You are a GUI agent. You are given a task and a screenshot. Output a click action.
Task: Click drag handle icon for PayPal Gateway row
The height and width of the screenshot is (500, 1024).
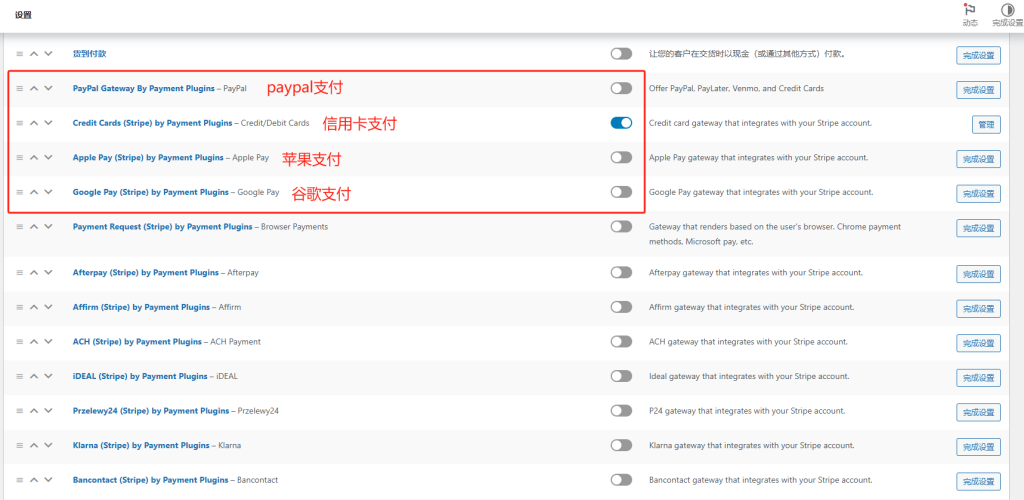(20, 88)
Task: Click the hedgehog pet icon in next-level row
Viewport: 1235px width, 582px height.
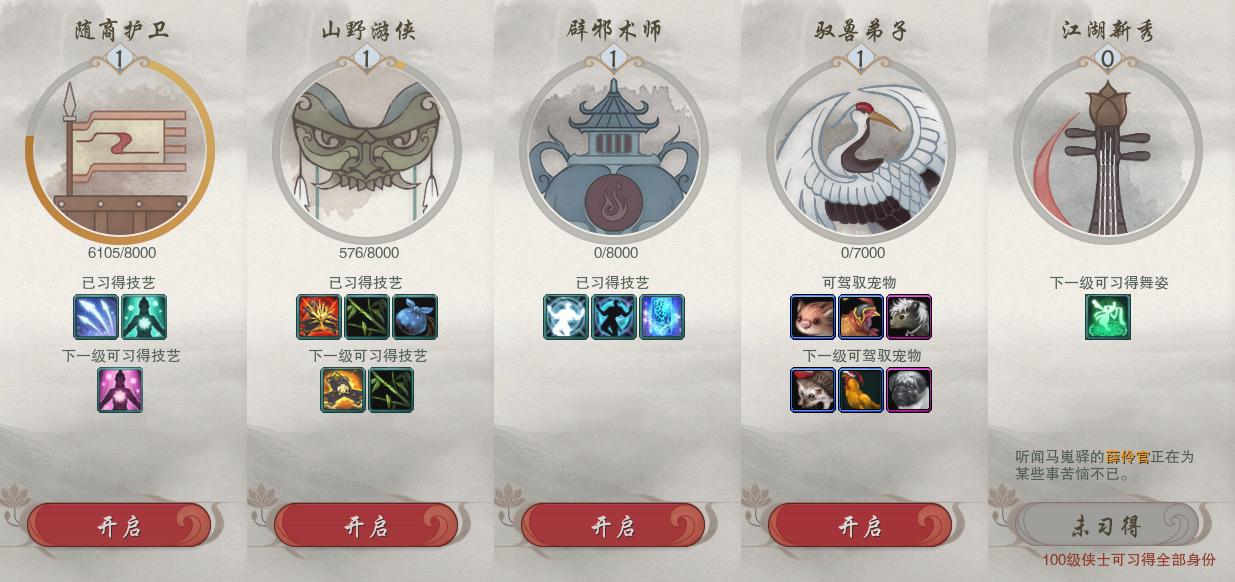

Task =>
No picture belongs in the copy; return the rest of the listing exactly.

Written answer =>
You are a GUI agent. You are given a task and a screenshot. Output a click action.
Task: Click drag handle icon for PayPal Gateway row
The height and width of the screenshot is (500, 1024).
(20, 88)
Task: Click the hedgehog pet icon in next-level row
Viewport: 1235px width, 582px height.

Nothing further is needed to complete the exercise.